PROBLEM STATEMENT - The data below holds the lines to copy: everything from the line containing "Open the nine-dot apps grid icon" to the line containing "Given: Increase milliseconds", both ends included, set down exactly.

THE DATA -
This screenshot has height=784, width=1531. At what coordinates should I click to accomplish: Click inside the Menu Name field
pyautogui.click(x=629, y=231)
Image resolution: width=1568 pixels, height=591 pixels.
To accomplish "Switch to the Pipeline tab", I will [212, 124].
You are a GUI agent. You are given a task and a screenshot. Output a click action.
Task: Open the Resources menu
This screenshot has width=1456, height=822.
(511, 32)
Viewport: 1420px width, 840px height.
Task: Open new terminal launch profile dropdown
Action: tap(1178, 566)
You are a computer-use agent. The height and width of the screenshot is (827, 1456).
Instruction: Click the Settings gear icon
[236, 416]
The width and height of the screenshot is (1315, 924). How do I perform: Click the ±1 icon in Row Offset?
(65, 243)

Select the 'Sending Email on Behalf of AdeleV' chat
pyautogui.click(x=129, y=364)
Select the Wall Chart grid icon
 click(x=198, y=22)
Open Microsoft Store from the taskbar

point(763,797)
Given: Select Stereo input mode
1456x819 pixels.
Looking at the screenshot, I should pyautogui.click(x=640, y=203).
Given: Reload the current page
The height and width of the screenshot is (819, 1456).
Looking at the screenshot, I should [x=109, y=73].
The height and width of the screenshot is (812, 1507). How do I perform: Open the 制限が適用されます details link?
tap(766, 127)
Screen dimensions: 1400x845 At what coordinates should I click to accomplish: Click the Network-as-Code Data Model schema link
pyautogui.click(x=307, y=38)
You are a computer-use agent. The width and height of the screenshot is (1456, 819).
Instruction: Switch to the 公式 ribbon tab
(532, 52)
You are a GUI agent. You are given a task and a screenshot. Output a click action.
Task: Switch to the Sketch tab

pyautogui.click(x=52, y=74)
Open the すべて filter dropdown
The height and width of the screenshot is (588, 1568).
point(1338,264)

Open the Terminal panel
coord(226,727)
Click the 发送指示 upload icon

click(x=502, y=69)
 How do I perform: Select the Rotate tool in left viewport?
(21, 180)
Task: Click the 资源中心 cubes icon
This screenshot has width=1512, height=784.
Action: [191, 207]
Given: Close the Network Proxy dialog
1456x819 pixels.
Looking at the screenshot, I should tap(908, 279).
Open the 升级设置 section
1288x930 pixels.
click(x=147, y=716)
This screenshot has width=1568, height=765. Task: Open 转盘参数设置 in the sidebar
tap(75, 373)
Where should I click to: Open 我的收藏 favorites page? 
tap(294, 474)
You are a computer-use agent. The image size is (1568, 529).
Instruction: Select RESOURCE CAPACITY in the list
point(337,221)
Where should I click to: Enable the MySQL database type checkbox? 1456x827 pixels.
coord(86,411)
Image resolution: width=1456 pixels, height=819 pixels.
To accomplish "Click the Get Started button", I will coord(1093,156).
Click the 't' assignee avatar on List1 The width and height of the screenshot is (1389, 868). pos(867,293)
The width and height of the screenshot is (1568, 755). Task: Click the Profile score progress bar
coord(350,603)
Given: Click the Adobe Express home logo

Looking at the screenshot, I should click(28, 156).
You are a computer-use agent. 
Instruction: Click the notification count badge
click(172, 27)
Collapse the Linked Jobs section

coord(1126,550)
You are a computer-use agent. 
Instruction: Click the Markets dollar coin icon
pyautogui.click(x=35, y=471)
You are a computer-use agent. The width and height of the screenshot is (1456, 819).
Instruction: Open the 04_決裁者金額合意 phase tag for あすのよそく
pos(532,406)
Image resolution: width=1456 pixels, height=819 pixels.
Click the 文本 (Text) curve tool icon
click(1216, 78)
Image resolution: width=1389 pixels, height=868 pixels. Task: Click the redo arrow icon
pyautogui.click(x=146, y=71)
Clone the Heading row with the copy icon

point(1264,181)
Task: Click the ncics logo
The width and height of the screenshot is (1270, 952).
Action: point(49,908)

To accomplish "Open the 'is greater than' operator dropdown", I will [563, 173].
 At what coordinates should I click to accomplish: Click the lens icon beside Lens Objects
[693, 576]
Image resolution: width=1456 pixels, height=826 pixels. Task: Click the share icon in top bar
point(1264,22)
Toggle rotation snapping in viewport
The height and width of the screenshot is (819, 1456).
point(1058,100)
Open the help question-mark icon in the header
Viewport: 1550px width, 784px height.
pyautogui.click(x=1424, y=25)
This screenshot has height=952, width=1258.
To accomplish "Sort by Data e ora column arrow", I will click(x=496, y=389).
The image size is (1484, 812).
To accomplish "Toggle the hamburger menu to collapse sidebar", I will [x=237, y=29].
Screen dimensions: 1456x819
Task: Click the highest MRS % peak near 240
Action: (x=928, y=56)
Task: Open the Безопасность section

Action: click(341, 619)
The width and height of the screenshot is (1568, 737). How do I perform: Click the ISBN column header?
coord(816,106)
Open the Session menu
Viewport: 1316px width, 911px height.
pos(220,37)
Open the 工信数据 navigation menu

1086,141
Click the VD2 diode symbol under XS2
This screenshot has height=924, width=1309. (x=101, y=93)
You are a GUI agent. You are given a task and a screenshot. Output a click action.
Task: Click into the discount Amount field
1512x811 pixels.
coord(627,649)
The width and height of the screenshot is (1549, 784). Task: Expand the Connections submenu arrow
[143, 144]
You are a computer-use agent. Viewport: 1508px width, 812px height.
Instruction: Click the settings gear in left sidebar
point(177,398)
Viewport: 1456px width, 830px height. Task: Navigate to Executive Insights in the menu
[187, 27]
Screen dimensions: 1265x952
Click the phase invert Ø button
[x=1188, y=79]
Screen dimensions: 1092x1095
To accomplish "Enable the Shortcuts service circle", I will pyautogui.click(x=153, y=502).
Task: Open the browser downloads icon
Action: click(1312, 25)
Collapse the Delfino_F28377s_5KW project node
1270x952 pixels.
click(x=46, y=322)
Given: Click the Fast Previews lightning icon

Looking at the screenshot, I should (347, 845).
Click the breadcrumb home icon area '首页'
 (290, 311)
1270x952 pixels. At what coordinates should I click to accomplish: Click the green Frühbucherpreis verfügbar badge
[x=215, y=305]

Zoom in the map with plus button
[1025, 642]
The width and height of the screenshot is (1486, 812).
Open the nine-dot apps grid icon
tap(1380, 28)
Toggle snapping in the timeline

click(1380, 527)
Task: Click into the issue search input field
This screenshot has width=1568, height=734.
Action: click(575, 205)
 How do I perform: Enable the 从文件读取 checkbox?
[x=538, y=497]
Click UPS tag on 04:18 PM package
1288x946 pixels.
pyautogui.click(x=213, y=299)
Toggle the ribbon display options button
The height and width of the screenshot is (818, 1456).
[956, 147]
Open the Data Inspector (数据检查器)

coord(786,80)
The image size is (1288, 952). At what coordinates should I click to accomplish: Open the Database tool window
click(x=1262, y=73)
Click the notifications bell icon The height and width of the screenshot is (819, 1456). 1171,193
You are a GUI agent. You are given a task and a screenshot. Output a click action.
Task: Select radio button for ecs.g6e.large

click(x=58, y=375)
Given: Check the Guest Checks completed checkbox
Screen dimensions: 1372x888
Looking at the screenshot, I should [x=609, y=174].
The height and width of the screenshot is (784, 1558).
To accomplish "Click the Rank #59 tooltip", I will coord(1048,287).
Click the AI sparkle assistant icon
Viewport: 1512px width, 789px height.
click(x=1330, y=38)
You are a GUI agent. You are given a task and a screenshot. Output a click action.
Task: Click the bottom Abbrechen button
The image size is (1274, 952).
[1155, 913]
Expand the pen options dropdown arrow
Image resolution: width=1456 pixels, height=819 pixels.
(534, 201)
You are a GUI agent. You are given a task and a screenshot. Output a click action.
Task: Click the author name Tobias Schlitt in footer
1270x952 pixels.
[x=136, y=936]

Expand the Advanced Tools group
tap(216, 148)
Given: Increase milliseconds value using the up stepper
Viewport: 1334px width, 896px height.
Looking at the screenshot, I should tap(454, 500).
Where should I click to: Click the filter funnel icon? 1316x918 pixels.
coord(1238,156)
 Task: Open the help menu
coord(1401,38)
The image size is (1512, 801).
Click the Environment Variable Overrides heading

OUTPUT -
Open the nine-dot apps grid icon
tap(1380, 28)
Toggle snapping in the timeline

click(1380, 527)
Task: Click into the issue search input field
This screenshot has width=1568, height=734.
Action: click(575, 205)
 How do I perform: Enable the 从文件读取 checkbox?
[x=538, y=497]
Click UPS tag on 04:18 PM package
1288x946 pixels.
pyautogui.click(x=213, y=299)
Toggle the ribbon display options button
The height and width of the screenshot is (818, 1456).
[956, 147]
Open the Data Inspector (数据检查器)

coord(786,80)
The image size is (1288, 952). At what coordinates should I click to accomplish: Open the Database tool window
click(x=1262, y=73)
Click the notifications bell icon The height and width of the screenshot is (819, 1456). 1171,193
You are a GUI agent. You are given a task and a screenshot. Output a click action.
Task: Select radio button for ecs.g6e.large

click(x=58, y=375)
Given: Check the Guest Checks completed checkbox
Screen dimensions: 1372x888
Looking at the screenshot, I should [x=609, y=174].
The height and width of the screenshot is (784, 1558).
To accomplish "Click the Rank #59 tooltip", I will coord(1048,287).
Click the AI sparkle assistant icon
Viewport: 1512px width, 789px height.
click(x=1330, y=38)
You are a GUI agent. You are given a task and a screenshot. Output a click action.
Task: Click the bottom Abbrechen button
The image size is (1274, 952).
[1155, 913]
Expand the pen options dropdown arrow
Image resolution: width=1456 pixels, height=819 pixels.
(534, 201)
You are a GUI agent. You are given a task and a screenshot. Output a click action.
Task: Click the author name Tobias Schlitt in footer
1270x952 pixels.
[x=136, y=936]

Expand the Advanced Tools group
tap(216, 148)
Given: Increase milliseconds value using the up stepper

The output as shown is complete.